This is the year when the money spent on digital advertising will finally overtake spending on traditional ads — at least according to the latest forecast from eMarketer.
The research firm is predicting that U.S. digital ad spend will increase 19.1 percent this year, to $129.3 billion, while traditional advertising will fall 19 percent, to $109.5 billion. That means digital will account for 54.2 percent of the total, while traditional will only represent 45.8 percent.
Not surprisingly, most of the digital ad money is going to Google and Facebook. However, eMarketer says Google’s share of the market will actually decline, from 38.2 percent last year to 37.2 percent this year, and Facebook’s share will only grow slightly, from 21.8 percent to 22.1 percent.

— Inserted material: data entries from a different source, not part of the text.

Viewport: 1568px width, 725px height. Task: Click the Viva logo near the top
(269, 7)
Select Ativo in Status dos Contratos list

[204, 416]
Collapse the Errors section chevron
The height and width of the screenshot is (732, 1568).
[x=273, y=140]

Apparently, Amazon is the main beneficiary here, with its U.S. ad business set to expand by more than 50 percent, accounting for 8.8 percent of total spend.
“The [Amazon] platform is rich with shoppers’ behavioral data for targeting and provides access to purchase data in real-time,” said eMarketer forecasting director Monica Peart in a statement. “This type of access was once only available through the retail partner, to share at their discretion. But with Amazon’s suite of sponsored ads, marketers have unprecedented access to the ‘shelves’ where consumers are shopping.”
The firm also forecasts that by 2023, digital will account for more than two-thirds of total ad spending.